DVD's In Brief 4146
The folks at Dreamworks are probably feeling fairly cocky right now; Disney's lackluster CGI debut Chicken Little makes Dreamworks' latest CGI outing, Madagascar (Universal), look significantly better by comparison. The story of four pampered zoo-animal friends (including a lion voiced by Ben Stiller and his zebra buddy-slash-potential-entrée Chris Rock) who accidentally wind up out in the wild isn't a timeless classic, but it's energetic fun with a surprisingly savage twist, and its animation looks marvelous compared to Chicken Little's simplistic style…
Synergistic soundtracks are a common prerequisite for studio pictures with corporate ties to a major record label, but few films have gone to the ludicrous extremes of Stealth (Columbia Tristar), which features an evil A.I.-controlled plane that can download Incubus songs off the Internet. Though W.D. Richter's original script was intended as a moral inquiry into civilized nations raining death from above, director Rob Cohen has refashioned it into an action thriller made for those who found Top Gun too intellectually tasking…
Kate Hudson, John Hurt, Peter Sarsgaard, and Gena Rowlands are the highbrow thespians picking up paychecks in The Skeleton Key (Universal), a spectacularly silly, not particularly scary voodoo thriller set deep in the bayou. No, it isn't remotely redeemed by the obligatory mildly clever final plot twist, courtesy of screenwriter Ehren Kruger. K-Pax frightmaster Iain Softley directs…
Don Roos' The Opposite Of Sex and Bounce walk a fine line between glib and earnest, usually erring on the side of glib. The ambitious, character-packed Happy Endings leans the other way, and while it's uneven and unwieldy, it also goes down a lot easier than Roos' other films, thanks to top performances from Maggie Gyllenhaal, Jason Ritter, Bobby Cannavale, and Tom Arnold. Yes, that Tom Arnold. He's really good here…

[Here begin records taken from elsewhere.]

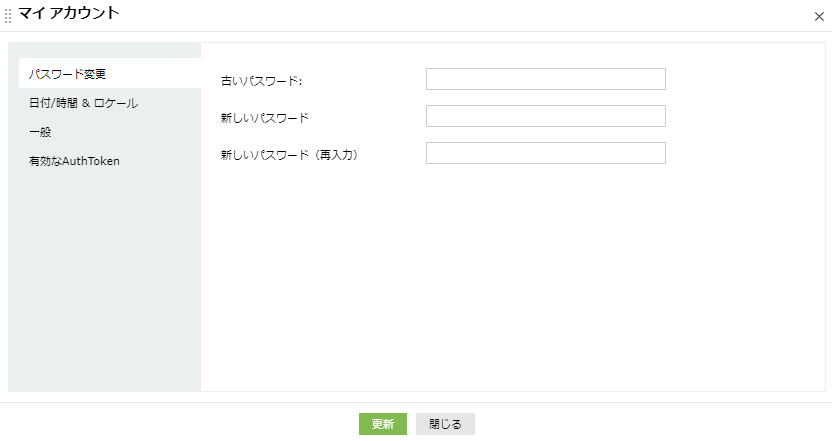Focus the 新しいパスワード（再入力） input field
The image size is (832, 441).
coord(545,154)
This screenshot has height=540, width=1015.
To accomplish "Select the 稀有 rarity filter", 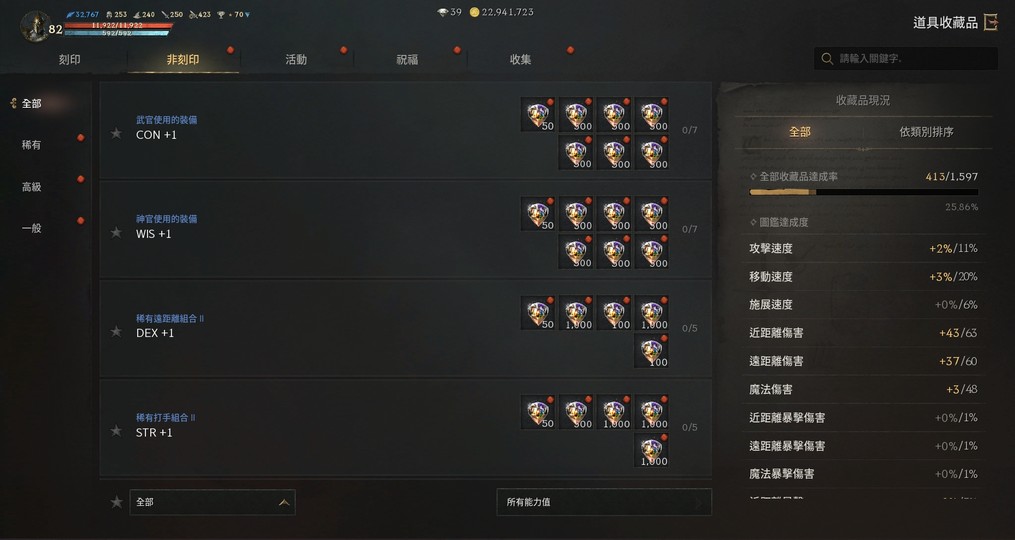I will [x=31, y=145].
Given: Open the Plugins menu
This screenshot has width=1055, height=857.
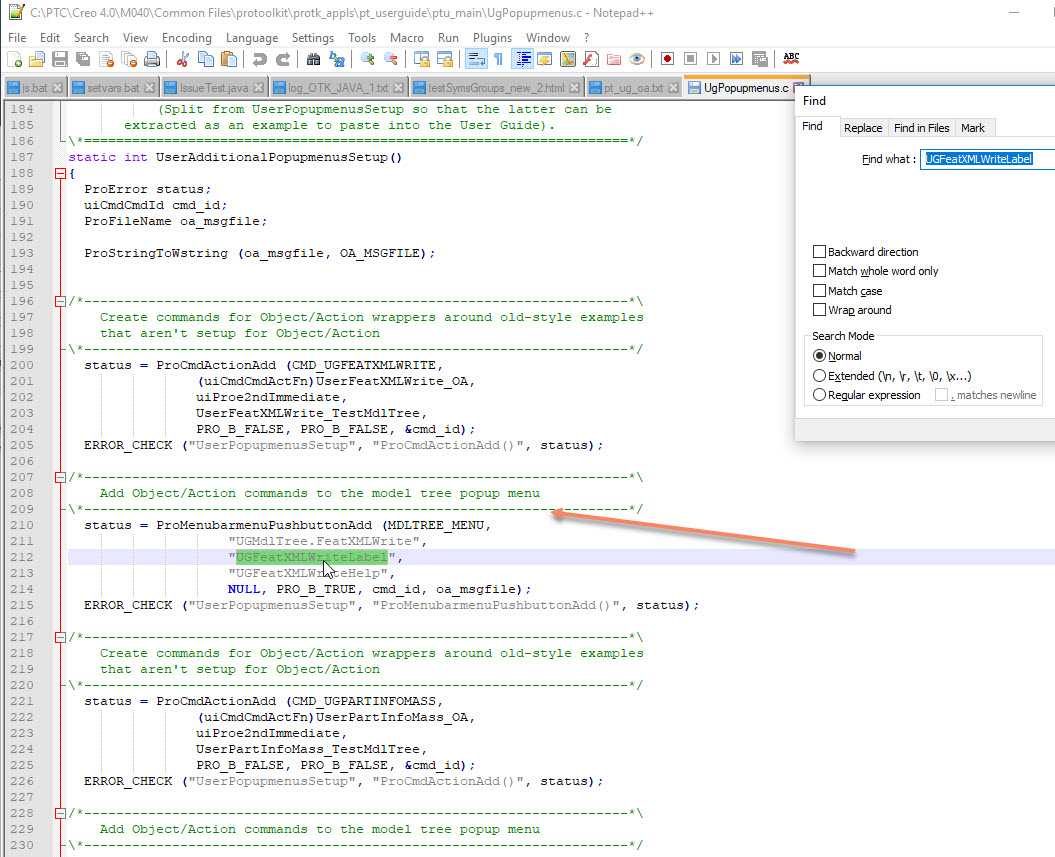Looking at the screenshot, I should (x=491, y=38).
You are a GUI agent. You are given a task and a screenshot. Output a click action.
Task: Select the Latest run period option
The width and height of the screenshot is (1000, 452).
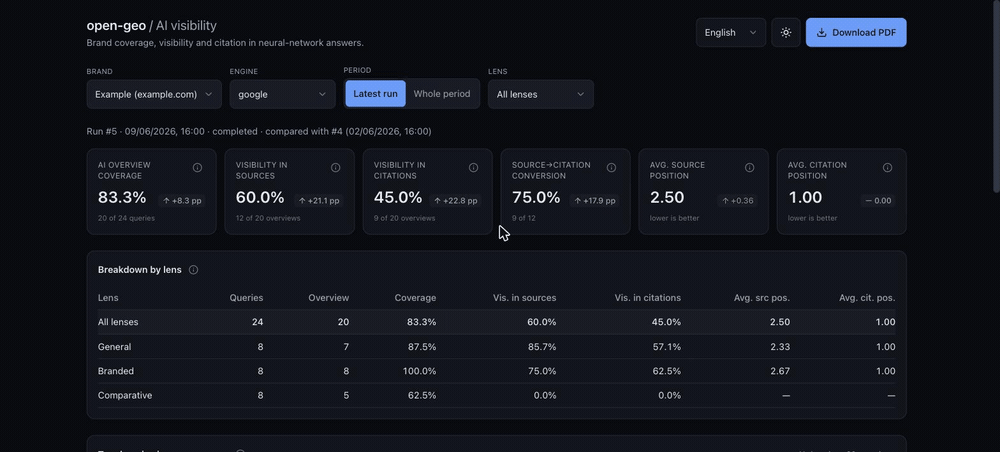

Featuring as many footnotes, allusions, spontaneous flashbacks, and colorful asides as a David Foster Wallace novel, Arnaud Desplechin's exhilarating mess Kings & Queen (Wellspring) plays like a throwback to the anything-goes spirit of the French New Wave. Told in two long chapters and an epilogue, centering on a twice-divorced single mother (Emmanuelle Devos) and her manic ex-boyfriend (Mathieu Amalric), the film is an overflowing repository of ideas, not all of them great, but plenty worth consideration.